In practice, the work cuts across the GPU-bound inference containers, the multi-cloud infrastructure that runs them, the API layer in front, the data and observability around them, and the CI that ships it all. The architectural challenge running through all of it is containing drift and scaling with minimal code.
Roadmaps here are weeks, not quarters, and your scope grows and shifts as the team and systems do. So we are hiring for engineering judgment first: a strong feel for clean, scalable design, an eye for code hygiene, and the courage to advocate for a better approach rather than default to consensus.
- Container Engineering and Orchestration: Build, tune, and ship our inference containers. Building and maintaining Dockerfile and dependencies, image size and cold-starts, GPU access patterns, the multi-cloud orchestration shape that runs it (ECS, Cloud Run, GKE, EKS), test coverage for the container surface, and the storage abstraction it depends on.
- In-Container Performance and Resource Optimization: Squeeze more out of each GPU instance: concurrency tuning, VRAM accounting, request timeouts and queueing, rate limiting, multi-GPU distribution on instances that have more than one, and the right-sizing decisions that follow.
- Scale and Stress Testing: Build and run scale and stress scenarios across mock deployments that mirror real customer environments. Characterize the latency-vs-throughput curves, find the breaking points, and turn the results into autoscaling and instance-sizing decisions.
- Cloud Infrastructure: Operate the Terraform stack across multiple clouds (GCP, AWS). Networking, identity, GPU nodes, autoscaling, per-tenant account configurations.
- API Layer: Build and extend the customer-facing API layer that fronts the inference service: client authentication, rate limiting, per-client data isolation, and request metering.
- Maintain Data Pipelines: Maintain and extend the data orchestration pipelines that feed model evaluation, customer reporting, and operational dashboards.
- Observability: Build and tune the metrics, dashboards, logging, and alarms across three layers: the inference service, the running instances, and the deployed models themselves.
- Related STEM degree (BSc, MSc, or higher) and 3+ years of work experience in platform / infra / backend / ML / applied-ML / data engineering.
- Strong engineering skills: The ability to write clean, scalable, production-grade code in Python or more performance-oriented language(s) (Go, Rust, C++).
- Architectural fluency across data stores, distributed systems, caching, and data transfer protocols.
- Data engineering skills: Comfort building data processing pipelines and using SQL (Airflow, BigQuery, Postgres).
- Deep cloud infrastructure and networking experience across one or more platforms (GCP, AWS).
- ML platform tooling: comfort with MLflow or similar tooling and model lifecycle processes (model versioning, artifact storage, promotion workflows).

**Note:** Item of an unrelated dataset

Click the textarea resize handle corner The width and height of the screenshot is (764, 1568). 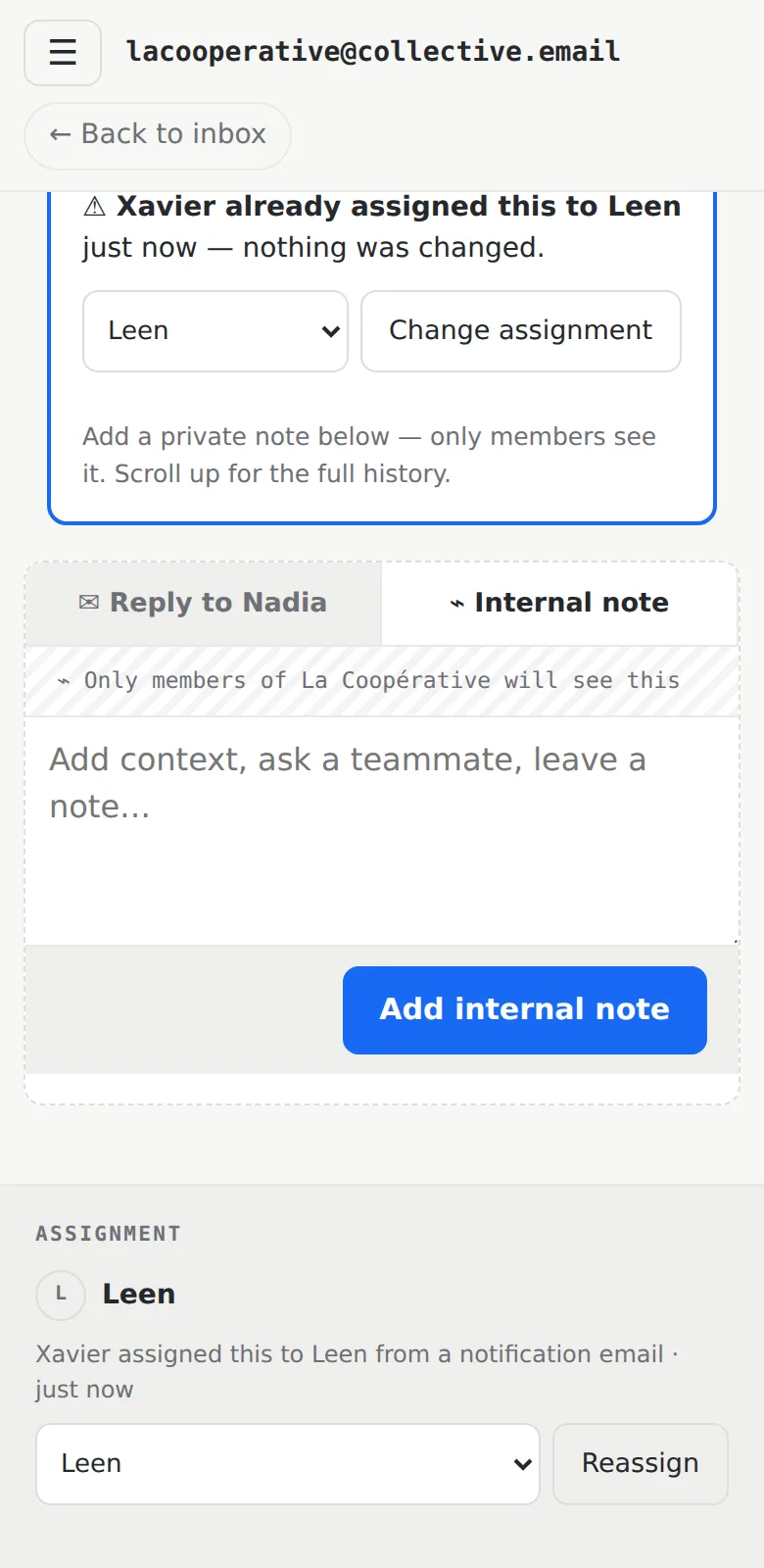(735, 941)
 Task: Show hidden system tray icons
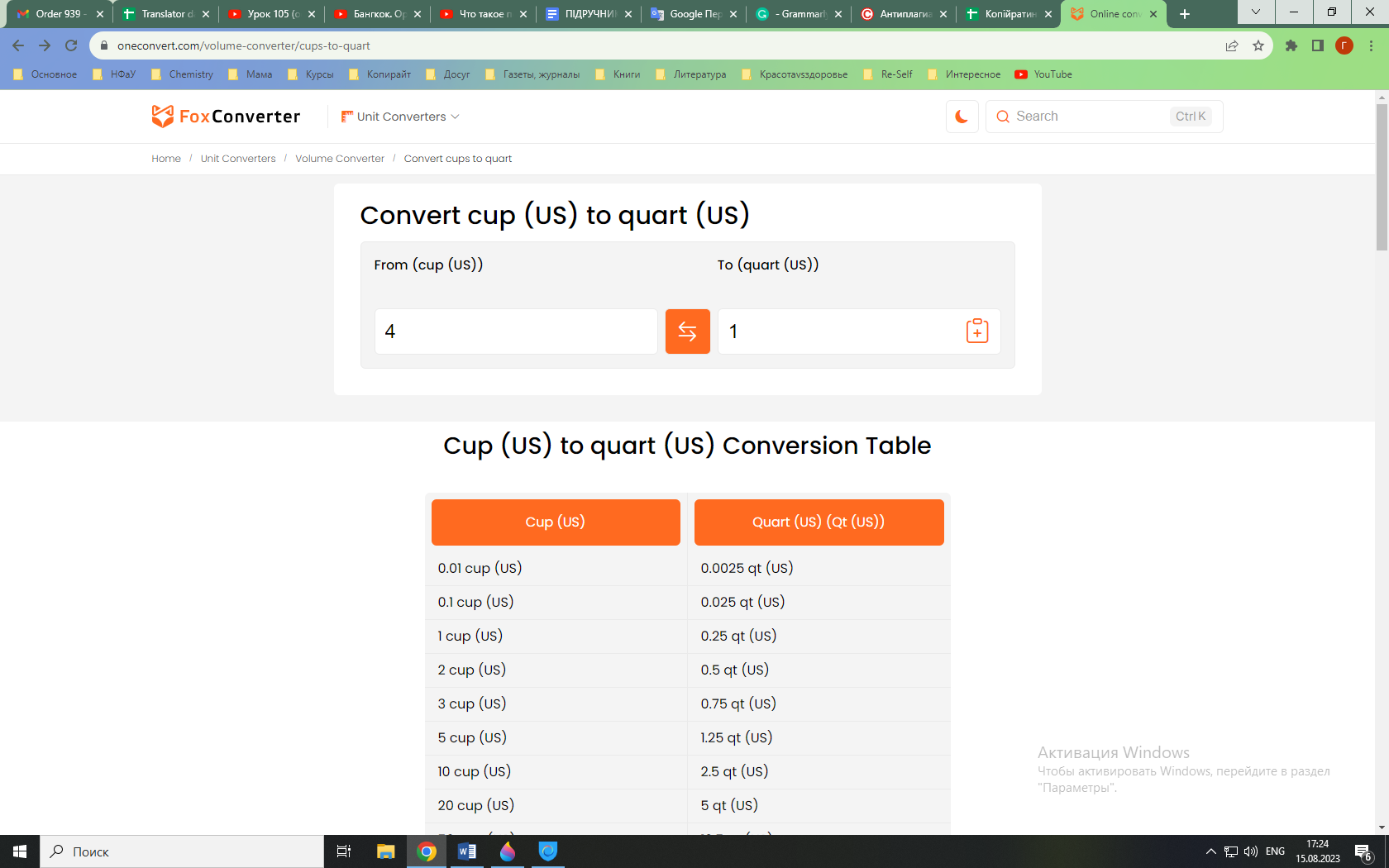(1210, 851)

- Terraform: write and modify modules, understand state and backends, IaC over console.
- CI/CD discipline: cloud OIDC, image signing, pinned versions, an instinct for cheap and reproducible CI.
- Observability instincts: comfortable instrumenting across hardware, application, and model layers (latency, throughput, score distributions, drift). You know which metric to look at first when latency spikes.
- Inference performance tuning: comfort with the levers of a high-throughput GPU service (micro-batching, concurrency, request queueing, in-container resource management).
- Strong written communication: runbooks, design docs, PR descriptions, postmortems, and ticket hygiene (Jira).
Not required, but a strong plus if you bring hands-on work experience with at least one of the following:
- Audio or media systems
- Signal processing
- Speech detection (synthetic / artificial)
- Computer vision
- GPU work beyond running inference (CUDA, kernels, drivers, cluster operations)
- Streaming systems (Kafka, Pub/Sub, Kinesis, or similar)